萩原朔太郎詩集 遺珠 小學館刊 『蝶を夢む』拾遺 手
[やぶちゃん注:太字は、底本では傍点「◎」である。]
手
白晝あるひは夜間において幻燈するところの手は一個である。
必ず左である。
手は突如として空間に現出する。
時としては壁または樹木の幹に、ためいきの如き姿を幻影する。
手は歷々として發光する。
われの手より來るところの恐怖は、しばしばその背後において先祖の幽靈を感知する。
幽靈は樹上に微笑してゐる。
*「先祖」「手」の二篇は『蝶を夢む』卷末の「散文詩」に組み入れようとしたものと思はれる。なほ「手」は雜誌『詩歌』大正四年二月號に掲載された「密房秘記」中の一篇たる「手の幻影」を改作したものである。(本卷「散文詩」參照)。
[やぶちゃん注:第二連二行目は一行が組版目一杯に記されているため、三行目「手は歷々として發光する。」は二行目に続いている可能性があるが、以下の示す「手の幻影」から、独立改行と判断した。太字「左」は底本では傍点「◎」である。
【2022年3月4日追記】編者註にある「密房秘記」なる作品は甚だ不審である。このような標題の詩篇はその註が指示する「散文詩」(本底本のある国立国会図書館デジタルコレクションのこちらの小学館版「萩原朔太郎詩集Ⅳ 散文詩)にも載らないし、そもそもが、筑摩版全集(一九八九年刊の同全集の補巻も確認)の作品索引にも、このような詩篇(群)は載らない。ネット検索をかけて見たまえ。私のこのページが挙がってくるだけなのだ。
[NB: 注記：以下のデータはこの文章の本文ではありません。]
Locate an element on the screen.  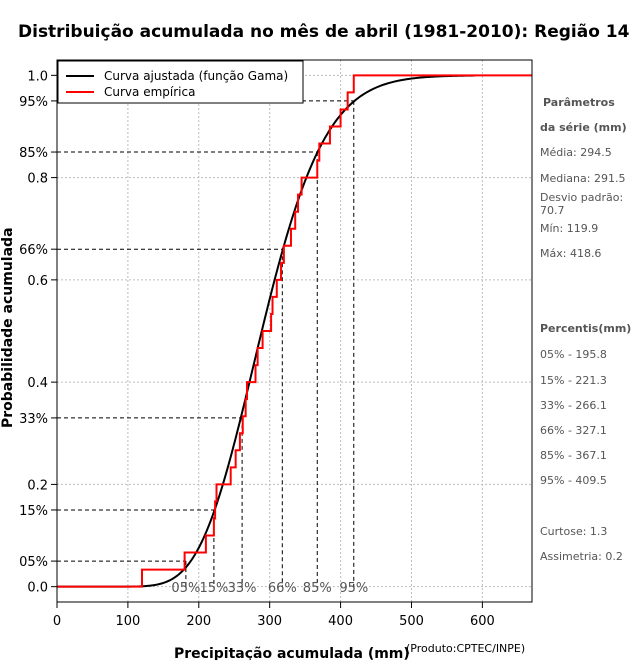
percentile-label: 05% is located at coordinates (186, 588).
しかも、筑摩書房版全集には「手」という詩篇は存在しない。補巻でも索引にない。但し、編者が注で述べた通り、同全集第三巻の「拾遺詩篇」に載る「手の幻影」の一部との親和性がすこぶる高い。確かにくだくだしいそれよりも本篇の方が整序されて鋭くなっており、改作説を私は支持するものである。以下に上記初出の「手の幻影」を示す。太字傍線「左」は、そこでは、傍点「◦」であり、以下の「あるもの」「ためいき」「けちゑん」(「ゑ」はママ)は総て傍点「ヽ」である。
*
手の幻影
白晝或は夜間に於て幻現するところの手は必ず一個である。左である。
而してそは何ぴとにも語ることを禁ぜられるところのあるものの手である。
手は突如として空間に現出する。時として壁或は樹木の幹にためいきの如き姿を幻影する。
手は歷々として發光する。
手はしんしんとして疾患する。
手は酸蝕されたる石英の如くにして傷みもつとも烈しくなる。
手は白き金屬のごときものを以て製造され透明性を有す。
われの手より來るところの恐怖は、しばしばその手の背後に於て幽靈をさへ感知する。
微笑したるところの幻影であり、沈默せる遠きけちゑんの顏面であることを明らかに知覺するとき我は卒倒せんとする。
我はつねに『先祖』を怖る。
*
さらに、筑摩版全集の『草稿詩篇「拾遺詩篇」』に以下の「手」と題した草稿(正しくは決定稿。以下の最後の筑摩版の編者注を参照)が載る。下線「左」は底本では傍点「◎」である。
*
樹上の手
手
白晝あるひは夜間において幻現燈するところの手は一個である。かならず左である。
手は突如として空間に現出する。時としては壁または樹木の幹に、ためいきの如き姿を幻影する。
手は歷々として登光する。
われの手より來るところの恐怖は、しばしばその背後において先祖の幽靈を感知する。
幽靈は樹上に微笑してゐる。
*實際は「手の幻影」を『蝶を夢む』に收錄のため
書き直したものだが、同詩集には敗録されなかっ
たので、便宜上ここに掲載する。